'''

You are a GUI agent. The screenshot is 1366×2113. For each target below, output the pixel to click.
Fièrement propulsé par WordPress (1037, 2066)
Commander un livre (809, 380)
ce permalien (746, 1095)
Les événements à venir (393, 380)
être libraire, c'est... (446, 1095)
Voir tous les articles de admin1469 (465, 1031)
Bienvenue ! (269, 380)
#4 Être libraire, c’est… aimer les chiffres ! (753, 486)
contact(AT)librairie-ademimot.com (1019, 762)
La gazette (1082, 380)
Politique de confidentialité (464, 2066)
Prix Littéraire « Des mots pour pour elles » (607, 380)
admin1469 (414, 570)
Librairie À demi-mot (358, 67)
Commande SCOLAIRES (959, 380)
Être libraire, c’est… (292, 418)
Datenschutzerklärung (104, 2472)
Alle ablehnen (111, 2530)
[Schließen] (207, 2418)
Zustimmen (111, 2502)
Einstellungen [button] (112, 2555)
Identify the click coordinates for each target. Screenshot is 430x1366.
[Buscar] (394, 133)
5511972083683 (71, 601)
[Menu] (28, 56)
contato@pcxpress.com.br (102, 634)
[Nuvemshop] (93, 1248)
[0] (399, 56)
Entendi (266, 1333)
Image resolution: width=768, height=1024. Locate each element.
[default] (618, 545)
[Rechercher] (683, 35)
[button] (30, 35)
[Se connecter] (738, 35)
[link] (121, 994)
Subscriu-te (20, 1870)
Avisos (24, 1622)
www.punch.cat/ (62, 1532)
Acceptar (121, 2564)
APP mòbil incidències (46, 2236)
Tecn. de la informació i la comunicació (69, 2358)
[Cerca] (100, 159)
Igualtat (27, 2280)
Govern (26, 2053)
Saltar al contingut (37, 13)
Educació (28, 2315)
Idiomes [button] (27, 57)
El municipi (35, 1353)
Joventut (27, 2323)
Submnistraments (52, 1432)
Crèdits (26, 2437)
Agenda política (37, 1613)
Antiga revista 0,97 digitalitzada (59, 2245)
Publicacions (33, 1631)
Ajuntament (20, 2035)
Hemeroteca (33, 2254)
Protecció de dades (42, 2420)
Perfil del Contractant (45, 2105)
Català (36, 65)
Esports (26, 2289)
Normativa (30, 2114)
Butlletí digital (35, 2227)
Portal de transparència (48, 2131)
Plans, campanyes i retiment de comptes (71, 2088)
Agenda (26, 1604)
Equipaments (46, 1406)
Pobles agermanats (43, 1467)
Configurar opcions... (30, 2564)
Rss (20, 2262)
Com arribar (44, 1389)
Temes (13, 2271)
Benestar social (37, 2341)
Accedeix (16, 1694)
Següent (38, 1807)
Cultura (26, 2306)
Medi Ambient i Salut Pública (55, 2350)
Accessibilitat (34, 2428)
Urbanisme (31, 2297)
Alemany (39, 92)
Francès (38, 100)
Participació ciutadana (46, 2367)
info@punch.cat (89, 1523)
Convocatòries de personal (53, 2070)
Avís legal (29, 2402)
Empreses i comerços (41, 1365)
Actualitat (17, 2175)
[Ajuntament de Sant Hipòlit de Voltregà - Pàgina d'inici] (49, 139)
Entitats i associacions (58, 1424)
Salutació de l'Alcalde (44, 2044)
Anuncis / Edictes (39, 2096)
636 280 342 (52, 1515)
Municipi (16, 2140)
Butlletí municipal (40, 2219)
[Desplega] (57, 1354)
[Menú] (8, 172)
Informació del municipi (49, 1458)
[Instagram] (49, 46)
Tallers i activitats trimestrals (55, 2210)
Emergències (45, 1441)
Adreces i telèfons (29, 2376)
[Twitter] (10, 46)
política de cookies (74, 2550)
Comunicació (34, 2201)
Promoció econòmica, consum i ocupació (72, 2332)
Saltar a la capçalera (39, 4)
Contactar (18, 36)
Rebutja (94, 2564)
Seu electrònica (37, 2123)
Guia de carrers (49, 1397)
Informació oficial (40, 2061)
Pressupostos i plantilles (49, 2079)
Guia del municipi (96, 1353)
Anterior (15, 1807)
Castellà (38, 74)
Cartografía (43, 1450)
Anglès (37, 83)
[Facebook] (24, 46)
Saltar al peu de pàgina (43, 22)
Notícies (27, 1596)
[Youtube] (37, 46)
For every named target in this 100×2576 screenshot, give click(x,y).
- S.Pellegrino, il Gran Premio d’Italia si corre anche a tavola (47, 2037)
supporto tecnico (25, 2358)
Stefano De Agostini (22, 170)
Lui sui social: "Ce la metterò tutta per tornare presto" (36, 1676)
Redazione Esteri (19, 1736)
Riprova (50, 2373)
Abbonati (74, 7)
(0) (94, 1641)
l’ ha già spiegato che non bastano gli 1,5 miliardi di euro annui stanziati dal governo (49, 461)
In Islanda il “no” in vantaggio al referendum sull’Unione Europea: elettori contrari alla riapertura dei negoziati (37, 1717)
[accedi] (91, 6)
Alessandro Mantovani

'''

** Prompt **
Having read the records above, print them out again exactly.

** Response to the task **
You are a GUI agent. The screenshot is 1366×2113. For each target below, output the pixel to click.
Fièrement propulsé par WordPress (1037, 2066)
Commander un livre (809, 380)
ce permalien (746, 1095)
Les événements à venir (393, 380)
être libraire, c'est... (446, 1095)
Voir tous les articles de admin1469 (465, 1031)
Bienvenue ! (269, 380)
#4 Être libraire, c’est… aimer les chiffres ! (753, 486)
contact(AT)librairie-ademimot.com (1019, 762)
La gazette (1082, 380)
Politique de confidentialité (464, 2066)
Prix Littéraire « Des mots pour pour elles » (607, 380)
admin1469 (414, 570)
Librairie À demi-mot (358, 67)
Commande SCOLAIRES (959, 380)
Être libraire, c’est… (292, 418)
Datenschutzerklärung (104, 2472)
Alle ablehnen (111, 2530)
[Schließen] (207, 2418)
Zustimmen (111, 2502)
Einstellungen [button] (112, 2555)
Identify the click coordinates for each target. Screenshot is 430x1366.
[Buscar] (394, 133)
5511972083683 (71, 601)
[Menu] (28, 56)
contato@pcxpress.com.br (102, 634)
[Nuvemshop] (93, 1248)
[0] (399, 56)
Entendi (266, 1333)
Image resolution: width=768, height=1024. Locate each element.
[default] (618, 545)
[Rechercher] (683, 35)
[button] (30, 35)
[Se connecter] (738, 35)
[link] (121, 994)
Subscriu-te (20, 1870)
Avisos (24, 1622)
www.punch.cat/ (62, 1532)
Acceptar (121, 2564)
APP mòbil incidències (46, 2236)
Tecn. de la informació i la comunicació (69, 2358)
[Cerca] (100, 159)
Igualtat (27, 2280)
Govern (26, 2053)
Saltar al contingut (37, 13)
Educació (28, 2315)
Idiomes [button] (27, 57)
El municipi (35, 1353)
Joventut (27, 2323)
Submnistraments (52, 1432)
Crèdits (26, 2437)
Agenda política (37, 1613)
Antiga revista 0,97 digitalitzada (59, 2245)
Publicacions (33, 1631)
Ajuntament (20, 2035)
Hemeroteca (33, 2254)
Protecció de dades (42, 2420)
Perfil del Contractant (45, 2105)
Català (36, 65)
Esports (26, 2289)
Normativa (30, 2114)
Butlletí digital (35, 2227)
Portal de transparència (48, 2131)
Plans, campanyes i retiment de comptes (71, 2088)
Agenda (26, 1604)
Equipaments (46, 1406)
Pobles agermanats (43, 1467)
Configurar opcions... (30, 2564)
Rss (20, 2262)
Com arribar (44, 1389)
Temes (13, 2271)
Benestar social (37, 2341)
Accedeix (16, 1694)
Següent (38, 1807)
Cultura (26, 2306)
Medi Ambient i Salut Pública (55, 2350)
Accessibilitat (34, 2428)
Urbanisme (31, 2297)
Alemany (39, 92)
Francès (38, 100)
Participació ciutadana (46, 2367)
info@punch.cat (89, 1523)
Convocatòries de personal (53, 2070)
Avís legal (29, 2402)
Empreses i comerços (41, 1365)
Actualitat (17, 2175)
[Ajuntament de Sant Hipòlit de Voltregà - Pàgina d'inici] (49, 139)
Entitats i associacions (58, 1424)
Salutació de l'Alcalde (44, 2044)
Anuncis / Edictes (39, 2096)
636 280 342 (52, 1515)
Municipi (16, 2140)
Butlletí municipal (40, 2219)
[Desplega] (57, 1354)
[Menú] (8, 172)
Informació del municipi (49, 1458)
[Instagram] (49, 46)
Tallers i activitats trimestrals (55, 2210)
Emergències (45, 1441)
Adreces i telèfons (29, 2376)
[Twitter] (10, 46)
política de cookies (74, 2550)
Comunicació (34, 2201)
Promoció econòmica, consum i ocupació (72, 2332)
Saltar a la capçalera (39, 4)
Contactar (18, 36)
Rebutja (94, 2564)
Seu electrònica (37, 2123)
Guia de carrers (49, 1397)
Informació oficial (40, 2061)
Pressupostos i plantilles (49, 2079)
Guia del municipi (96, 1353)
Anterior (15, 1807)
Castellà (38, 74)
Cartografía (43, 1450)
Anglès (37, 83)
[Facebook] (24, 46)
Saltar al peu de pàgina (43, 22)
Notícies (27, 1596)
[Youtube] (37, 46)
For every named target in this 100×2576 screenshot, give click(x,y).
- S.Pellegrino, il Gran Premio d’Italia si corre anche a tavola (47, 2037)
supporto tecnico (25, 2358)
Stefano De Agostini (22, 170)
Lui sui social: "Ce la metterò tutta per tornare presto" (36, 1676)
Redazione Esteri (19, 1736)
Riprova (50, 2373)
Abbonati (74, 7)
(0) (94, 1641)
l’ ha già spiegato che non bastano gli 1,5 miliardi di euro annui stanziati dal governo (49, 461)
In Islanda il “no” in vantaggio al referendum sull’Unione Europea: elettori contrari alla riapertura dei negoziati (37, 1717)
[accedi] (91, 6)
Alessandro Mantovani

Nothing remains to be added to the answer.